In all your UWC jobs, you’ve also worked as a House Parent. Can you tell us a bit more about this aspect of your work?
I love House Tutoring. So often in schools, the relationship between teachers and students does become – and I believe Laurence talked about this at some point – as if we’re service providers and they’re customers. When you are a House Tutor, you can never forget the human part to each person in our community; you see them when they’re crying, and you also see them when they’re dancing crazy, and that means that, hopefully in your interactions with them, you’re able to keep that sense of humanity at the fore of how you interact with them.
Contact time is just so important. The essence of the UWC model is that students know teachers beyond the classroom walls; whether it’s in the house, in the garden, or through CAS. For me, UWC at its core is an experiment in community living.
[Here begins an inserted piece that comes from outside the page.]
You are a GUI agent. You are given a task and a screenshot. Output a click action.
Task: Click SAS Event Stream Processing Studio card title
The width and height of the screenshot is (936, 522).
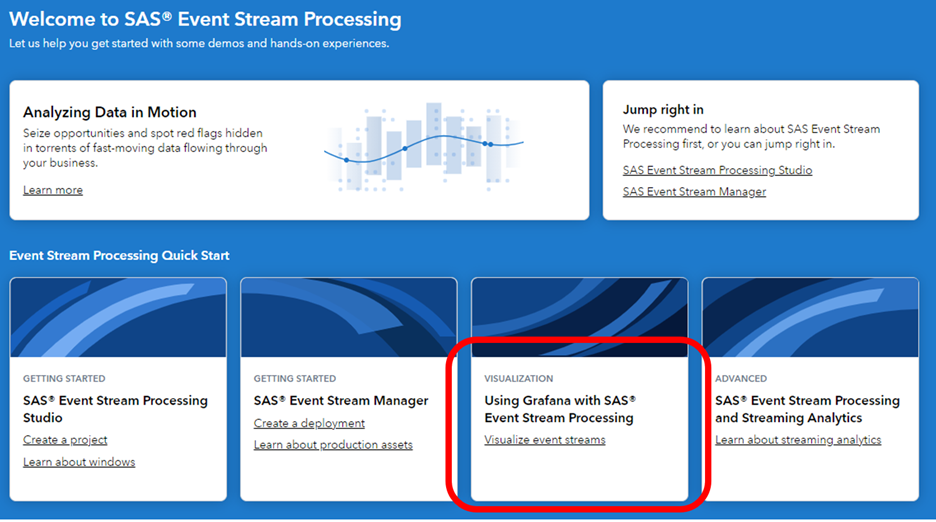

Talking about community-living: How can House Tutors strengthen the peace-building component in the house communities?
So much progress has been made – since I was a student – in awareness around xenophobia and how students of privilege and students of less privilege interact at UWC. So much of our role is about facilitating spaces, so that students actually have deliberate conversations and get to know each other beyond their friendship groups. It’s very natural that humans form friendship groups and that we stick to them because they make us feel safe; our role is to try and give students the confidence to interact with members of the community they do not know. It’s about getting them to listen to each other; as humans we spend so much time making assumptions based on identities, for example. Our role is about unpacking those presumptions.

You’re also heading the organization of one of the school’s Special Focus Days on Inequality. How do you choose the topics to focus on for each year?
Last year, we hosted the Intersectional Feminism Focus Day. As a student, I had the baggage, as so many women do, around the word feminism. And then, when I got here, through conversations with a couple of students, I realized it’s really needed that we focus on it as a community. Again, I think that my own position as a white woman in Europe from Europe is problematic; there are so many things we take for granted, and we forget. And it’s so important for our students from this part of the world with the same background as me to realize just how much of a minority experience we have. I think that’s our biggest danger as a school, being located where we are: we become distorted in thinking this is normal; but it is not – this is minority experience.
This year, our focus was on peace and conflict. With the invasion of Ukraine and Western media in particular focusing on it, it became really important for us to create a space to talk about all conflicts in the world, because so many of our students come from countries engaged in conflict, either with internal regional or local-level conflicts or who have had past conflicts they were coming out of.

You said you like working with the students; what role do they play in organizing Special Focus Days?
It’s super important to me that these events are student-run. Because ultimately, the reason our students want to come to UWC is to talk about these topics – so therefore they should design the day.
We wanted to make space for the community to consider peace and conflict at all levels: at the interpersonal level, the community level, all the way up to the national and international level. We had 33 student-led workshops, and they put so much effort in. I really appreciate that we make space for students to do this, because it’s the most unique thing when students are teaching each other.
What teachers are not always good at is trusting students to do what they actually watch us do every single day (laughs). So they’re really the experts in how to lead a workshop, and we need to entrust them with it.

With so many students having had experiences with conflicts, what’s needed to make this learning experience work?
When you have a day like this, you’re also opening up the potential for students to be triggered, or for conflicts that are latent and underlying within the community to come to the fore; sometimes our students underestimate how difficult it is to actually work with students from countries where there is a national conflict in-between. Students can be incredibly optimistic and have the best intentions to come and present together; through that experience they generally learn that it’s really tough when everything they’ve been taught or have been exposed to – from school to the news, to their family – is how to perceive another country. When working with each other, they‘re suddenly forced to have difficult conversations. Sometimes that works, and sometimes it doesn’t. I think we should never expect students who come from countries that are in a state of conflict with each other to be friends – that’s a very dangerous presumption in UWC. They can understand and emphasize with each other; but they don’t need to become friends.

We usually highlight the benefits of teaching a diverse group of students, not looking at the challenges that lie within…..
There can be a presumption that teaching a subject like Geography or Global Politics – in a school like UWC – is easy, because we have an international classroom. But actually, for me it’s so much harder because every single student has a different frame of reference. As a teacher to be able to explain something and make it accessible to all becomes more difficult.
A diverse classroom is a wonderful thing, because students can learn about places they otherwise wouldn’t necessarily have heard about; and it’s also harder, because it requires teachers to really be willing to learn. There is so much we can learn from the students.

Cassandra Poyiadjis-Osler (Cyprus / UK)

Prior to joining UWC RBC, Cassie has worked at UWC Changshu in China for two years and at UWC Maastricht for four years, as a teacher, house parent, and Head of Department for all Group 3 (individuals and societies) subjects.
Her UWC journey began as a student at UWC Atlantic from 2006-2008. After studying International Relations and Development and experimenting with journalism, Cassie left her corporate job at age 25 to start her teacher training; she’s been teaching at UWCs since age 26 – with a passion for international relations and global politics. At RBC, she additionally coordinates the annual Inequality Special Focus Day – with a focus on Intersectional Feminism last year and Peace and Conflict this year.